A deep learning approach to private data sharing of medical images using conditional generative adversarial networks (GANs).
Hanxi Sun, Jason Plawinski, Sajanth Subramaniam, Amir Jamaludin, Timor Kadir, Aimee Readie, Gregory Ligozio, David Ohlssen, Mark Baillie, Thibaud Coroller
Author Information
Hanxi Sun: Department of Statistics, Purdue University, West Lafayette, IN, United States of America.
Jason Plawinski: Novartis Pharmaceutical Corporation, East Hanover, New Jersey, United States of America.
Sajanth Subramaniam: Novartis Pharmaceutical Corporation, East Hanover, New Jersey, United States of America.
Amir Jamaludin: Oxford Big Data Institute, Oxford, United Kingdom.
Timor Kadir: Plexalis Ltd, Oxford, United Kingdom.
Aimee Readie: Novartis Pharmaceutical Corporation, East Hanover, New Jersey, United States of America.
Gregory Ligozio: Novartis Pharmaceutical Corporation, East Hanover, New Jersey, United States of America.
David Ohlssen: Novartis Pharmaceutical Corporation, East Hanover, New Jersey, United States of America.
Mark Baillie: Novartis Pharmaceutical Corporation, East Hanover, New Jersey, United States of America.
Thibaud Coroller: Novartis Pharmaceutical Corporation, East Hanover, New Jersey, United States of America.
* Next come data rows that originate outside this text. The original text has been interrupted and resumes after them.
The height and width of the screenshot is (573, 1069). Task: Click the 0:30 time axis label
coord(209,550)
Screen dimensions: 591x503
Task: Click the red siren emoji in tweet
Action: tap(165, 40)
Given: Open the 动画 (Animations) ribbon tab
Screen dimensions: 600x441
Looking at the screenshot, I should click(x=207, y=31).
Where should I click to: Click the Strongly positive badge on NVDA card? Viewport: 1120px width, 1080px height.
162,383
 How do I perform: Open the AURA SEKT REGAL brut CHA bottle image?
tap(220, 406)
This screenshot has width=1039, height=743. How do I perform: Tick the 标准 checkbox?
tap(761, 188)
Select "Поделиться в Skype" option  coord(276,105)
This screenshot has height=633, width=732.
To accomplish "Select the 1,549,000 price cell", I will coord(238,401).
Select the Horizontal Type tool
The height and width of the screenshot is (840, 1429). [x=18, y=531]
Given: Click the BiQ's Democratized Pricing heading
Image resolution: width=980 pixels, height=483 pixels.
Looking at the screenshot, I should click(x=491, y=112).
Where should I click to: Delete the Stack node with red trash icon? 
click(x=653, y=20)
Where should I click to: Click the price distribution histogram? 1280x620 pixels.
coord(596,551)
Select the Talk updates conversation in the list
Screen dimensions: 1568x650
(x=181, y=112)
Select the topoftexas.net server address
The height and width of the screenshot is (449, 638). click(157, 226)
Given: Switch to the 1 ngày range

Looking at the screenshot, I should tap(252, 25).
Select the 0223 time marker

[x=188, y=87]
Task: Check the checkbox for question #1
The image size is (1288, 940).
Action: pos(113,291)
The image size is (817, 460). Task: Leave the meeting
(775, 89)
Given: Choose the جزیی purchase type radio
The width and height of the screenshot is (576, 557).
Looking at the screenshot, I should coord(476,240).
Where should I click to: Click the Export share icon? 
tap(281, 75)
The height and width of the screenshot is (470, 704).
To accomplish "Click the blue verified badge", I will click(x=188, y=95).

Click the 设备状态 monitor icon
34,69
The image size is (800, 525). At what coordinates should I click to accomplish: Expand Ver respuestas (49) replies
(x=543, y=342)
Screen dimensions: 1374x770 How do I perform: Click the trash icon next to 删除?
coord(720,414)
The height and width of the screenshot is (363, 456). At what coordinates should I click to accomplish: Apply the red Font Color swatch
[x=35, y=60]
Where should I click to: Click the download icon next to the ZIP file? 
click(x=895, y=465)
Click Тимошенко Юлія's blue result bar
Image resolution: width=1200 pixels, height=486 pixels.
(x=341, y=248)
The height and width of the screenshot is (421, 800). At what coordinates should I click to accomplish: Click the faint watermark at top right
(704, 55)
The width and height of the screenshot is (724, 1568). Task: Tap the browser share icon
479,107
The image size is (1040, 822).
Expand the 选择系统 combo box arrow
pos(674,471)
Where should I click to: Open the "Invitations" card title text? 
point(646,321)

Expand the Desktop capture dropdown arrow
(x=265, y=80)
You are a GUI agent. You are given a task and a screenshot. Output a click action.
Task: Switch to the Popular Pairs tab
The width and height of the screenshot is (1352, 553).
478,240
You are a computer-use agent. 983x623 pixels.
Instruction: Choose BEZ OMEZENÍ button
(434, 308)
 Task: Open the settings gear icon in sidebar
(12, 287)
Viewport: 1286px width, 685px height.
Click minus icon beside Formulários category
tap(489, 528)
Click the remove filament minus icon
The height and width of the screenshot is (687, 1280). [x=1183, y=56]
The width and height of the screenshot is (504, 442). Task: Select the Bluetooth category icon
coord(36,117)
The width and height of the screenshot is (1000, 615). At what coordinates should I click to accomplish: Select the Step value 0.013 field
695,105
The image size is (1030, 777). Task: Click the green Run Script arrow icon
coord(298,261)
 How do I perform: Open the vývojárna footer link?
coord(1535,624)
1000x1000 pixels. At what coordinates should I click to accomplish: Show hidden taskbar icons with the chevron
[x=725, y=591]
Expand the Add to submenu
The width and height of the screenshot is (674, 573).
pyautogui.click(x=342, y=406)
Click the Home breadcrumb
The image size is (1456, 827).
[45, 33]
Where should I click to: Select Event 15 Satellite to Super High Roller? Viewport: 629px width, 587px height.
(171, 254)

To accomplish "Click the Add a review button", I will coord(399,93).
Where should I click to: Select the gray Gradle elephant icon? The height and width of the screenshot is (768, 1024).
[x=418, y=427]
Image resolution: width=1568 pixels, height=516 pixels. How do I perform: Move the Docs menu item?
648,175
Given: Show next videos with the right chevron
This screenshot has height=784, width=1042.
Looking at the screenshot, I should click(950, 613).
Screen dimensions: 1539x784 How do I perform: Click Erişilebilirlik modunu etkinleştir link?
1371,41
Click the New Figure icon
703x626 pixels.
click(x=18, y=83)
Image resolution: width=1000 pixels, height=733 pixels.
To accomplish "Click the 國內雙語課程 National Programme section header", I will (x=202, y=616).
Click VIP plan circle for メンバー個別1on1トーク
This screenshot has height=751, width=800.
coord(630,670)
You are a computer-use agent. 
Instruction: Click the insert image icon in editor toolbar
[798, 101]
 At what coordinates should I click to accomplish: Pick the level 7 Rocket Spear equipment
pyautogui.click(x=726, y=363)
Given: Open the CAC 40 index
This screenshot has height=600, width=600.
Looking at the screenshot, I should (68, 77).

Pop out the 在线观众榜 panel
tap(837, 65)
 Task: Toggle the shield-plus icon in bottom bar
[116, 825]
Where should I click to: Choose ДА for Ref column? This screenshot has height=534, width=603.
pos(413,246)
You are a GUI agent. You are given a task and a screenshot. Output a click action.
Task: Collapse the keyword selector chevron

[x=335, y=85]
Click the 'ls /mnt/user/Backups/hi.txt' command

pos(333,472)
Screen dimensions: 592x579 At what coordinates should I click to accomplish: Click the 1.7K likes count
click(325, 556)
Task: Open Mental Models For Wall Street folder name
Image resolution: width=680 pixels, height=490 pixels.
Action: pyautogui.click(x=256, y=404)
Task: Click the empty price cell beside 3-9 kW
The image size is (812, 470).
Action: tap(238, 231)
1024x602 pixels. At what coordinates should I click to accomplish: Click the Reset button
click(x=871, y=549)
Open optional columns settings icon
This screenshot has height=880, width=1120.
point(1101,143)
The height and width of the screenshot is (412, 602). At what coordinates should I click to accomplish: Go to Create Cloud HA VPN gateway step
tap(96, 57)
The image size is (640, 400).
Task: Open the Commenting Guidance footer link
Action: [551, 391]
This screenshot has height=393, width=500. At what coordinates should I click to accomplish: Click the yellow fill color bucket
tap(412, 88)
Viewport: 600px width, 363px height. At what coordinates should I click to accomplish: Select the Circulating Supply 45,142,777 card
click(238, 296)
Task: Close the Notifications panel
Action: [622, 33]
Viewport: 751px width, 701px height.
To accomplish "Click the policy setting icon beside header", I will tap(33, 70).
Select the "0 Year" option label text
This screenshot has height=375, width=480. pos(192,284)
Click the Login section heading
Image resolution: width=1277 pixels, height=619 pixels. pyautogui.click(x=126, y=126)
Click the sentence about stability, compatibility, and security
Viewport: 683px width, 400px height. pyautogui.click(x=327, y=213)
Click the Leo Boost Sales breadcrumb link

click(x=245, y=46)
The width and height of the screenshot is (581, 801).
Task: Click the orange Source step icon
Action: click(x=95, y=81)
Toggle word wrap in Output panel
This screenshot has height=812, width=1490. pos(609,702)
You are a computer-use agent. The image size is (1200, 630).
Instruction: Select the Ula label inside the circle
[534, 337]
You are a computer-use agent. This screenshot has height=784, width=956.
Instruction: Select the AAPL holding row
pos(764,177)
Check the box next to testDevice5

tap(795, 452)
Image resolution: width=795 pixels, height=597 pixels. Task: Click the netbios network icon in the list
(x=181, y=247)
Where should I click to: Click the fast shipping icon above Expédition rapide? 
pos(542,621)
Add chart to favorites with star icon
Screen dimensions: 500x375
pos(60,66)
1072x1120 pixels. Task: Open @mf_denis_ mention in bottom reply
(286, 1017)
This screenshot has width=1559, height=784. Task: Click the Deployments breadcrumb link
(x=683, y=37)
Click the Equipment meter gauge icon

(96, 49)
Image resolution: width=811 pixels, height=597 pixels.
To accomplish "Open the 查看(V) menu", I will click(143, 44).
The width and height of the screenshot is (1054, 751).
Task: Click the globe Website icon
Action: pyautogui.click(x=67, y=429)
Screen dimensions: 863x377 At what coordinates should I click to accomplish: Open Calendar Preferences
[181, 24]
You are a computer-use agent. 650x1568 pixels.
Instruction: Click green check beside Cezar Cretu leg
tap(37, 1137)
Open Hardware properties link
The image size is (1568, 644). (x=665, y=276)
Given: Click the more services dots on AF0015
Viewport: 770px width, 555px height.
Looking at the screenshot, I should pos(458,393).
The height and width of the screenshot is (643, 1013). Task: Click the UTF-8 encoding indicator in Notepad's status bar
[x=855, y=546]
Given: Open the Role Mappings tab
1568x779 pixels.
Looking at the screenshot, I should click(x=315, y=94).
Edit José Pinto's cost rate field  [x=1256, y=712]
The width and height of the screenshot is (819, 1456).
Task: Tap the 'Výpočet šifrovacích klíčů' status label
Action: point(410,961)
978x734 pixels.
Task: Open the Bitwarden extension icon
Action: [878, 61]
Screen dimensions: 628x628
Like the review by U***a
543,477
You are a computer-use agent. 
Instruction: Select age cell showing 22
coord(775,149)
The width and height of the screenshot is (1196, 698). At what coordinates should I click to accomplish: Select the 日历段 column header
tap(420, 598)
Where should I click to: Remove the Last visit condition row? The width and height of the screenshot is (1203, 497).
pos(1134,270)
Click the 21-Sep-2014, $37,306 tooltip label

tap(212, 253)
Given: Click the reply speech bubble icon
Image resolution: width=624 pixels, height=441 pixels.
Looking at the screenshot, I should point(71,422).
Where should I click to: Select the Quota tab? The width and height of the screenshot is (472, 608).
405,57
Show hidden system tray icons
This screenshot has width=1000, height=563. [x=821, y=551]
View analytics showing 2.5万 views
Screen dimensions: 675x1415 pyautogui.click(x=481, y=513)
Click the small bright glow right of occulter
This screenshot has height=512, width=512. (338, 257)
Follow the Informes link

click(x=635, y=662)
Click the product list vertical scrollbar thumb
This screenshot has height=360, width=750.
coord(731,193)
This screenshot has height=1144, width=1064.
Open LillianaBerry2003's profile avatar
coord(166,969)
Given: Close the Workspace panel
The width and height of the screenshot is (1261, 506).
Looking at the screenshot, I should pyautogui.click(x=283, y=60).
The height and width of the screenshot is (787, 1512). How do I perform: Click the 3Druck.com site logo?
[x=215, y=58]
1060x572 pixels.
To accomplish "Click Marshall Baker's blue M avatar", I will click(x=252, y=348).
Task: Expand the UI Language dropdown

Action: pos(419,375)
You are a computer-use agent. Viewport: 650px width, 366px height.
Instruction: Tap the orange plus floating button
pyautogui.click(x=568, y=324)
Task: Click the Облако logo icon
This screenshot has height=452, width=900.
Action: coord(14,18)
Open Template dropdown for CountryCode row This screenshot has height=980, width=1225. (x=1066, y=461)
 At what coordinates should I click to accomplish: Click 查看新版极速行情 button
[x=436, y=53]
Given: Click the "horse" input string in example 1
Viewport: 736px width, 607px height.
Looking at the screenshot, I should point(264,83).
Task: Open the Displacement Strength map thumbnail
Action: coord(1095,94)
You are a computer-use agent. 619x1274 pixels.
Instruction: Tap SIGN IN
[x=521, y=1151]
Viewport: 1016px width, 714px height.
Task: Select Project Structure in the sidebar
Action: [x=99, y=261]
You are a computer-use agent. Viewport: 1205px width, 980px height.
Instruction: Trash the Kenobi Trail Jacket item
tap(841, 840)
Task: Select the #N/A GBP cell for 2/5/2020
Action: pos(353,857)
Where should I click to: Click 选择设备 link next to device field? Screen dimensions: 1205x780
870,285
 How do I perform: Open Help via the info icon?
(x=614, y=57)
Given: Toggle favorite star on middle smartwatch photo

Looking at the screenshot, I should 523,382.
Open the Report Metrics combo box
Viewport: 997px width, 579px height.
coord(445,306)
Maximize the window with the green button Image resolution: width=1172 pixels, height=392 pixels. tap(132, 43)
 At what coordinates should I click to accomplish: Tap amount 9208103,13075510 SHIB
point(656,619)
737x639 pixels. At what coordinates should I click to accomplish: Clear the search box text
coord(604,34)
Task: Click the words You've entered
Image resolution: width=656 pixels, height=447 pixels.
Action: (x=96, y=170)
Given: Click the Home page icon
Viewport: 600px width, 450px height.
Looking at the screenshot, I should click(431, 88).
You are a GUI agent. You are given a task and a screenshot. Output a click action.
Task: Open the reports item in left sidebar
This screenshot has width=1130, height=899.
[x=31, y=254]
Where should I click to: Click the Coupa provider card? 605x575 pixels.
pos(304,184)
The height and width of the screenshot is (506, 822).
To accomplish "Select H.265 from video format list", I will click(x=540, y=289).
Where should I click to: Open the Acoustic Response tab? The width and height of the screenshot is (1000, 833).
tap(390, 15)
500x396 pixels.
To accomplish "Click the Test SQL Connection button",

ORCID
Clinical data sharing can facilitate data-driven scientific research, allowing a broader range of questions to be addressed and thereby leading to greater understanding and innovation. However, sharing biomedical data can put sensitive personal information at risk. This is usually addressed by data anonymization, which is a slow and expensive process. An alternative to anonymization is construction of a synthetic dataset that behaves similar to the real clinical data but preserves patient privacy. As part of a collaboration between Novartis and the Oxford Big Data Institute, a synthetic dataset was generated based on images from COSENTYX® (secukinumab) ankylosing spondylitis (AS) clinical studies. An auxiliary classifier Generative Adversarial Network (ac-GAN) was trained to generate synthetic magnetic resonance images (MRIs) of vertebral units (VUs), conditioned on the VU location (cervical, thoracic and lumbar). Here, we present a method for generating a synthetic dataset and conduct an in-depth analysis on its properties along three key metrics: image fidelity, sample diversity and dataset privacy.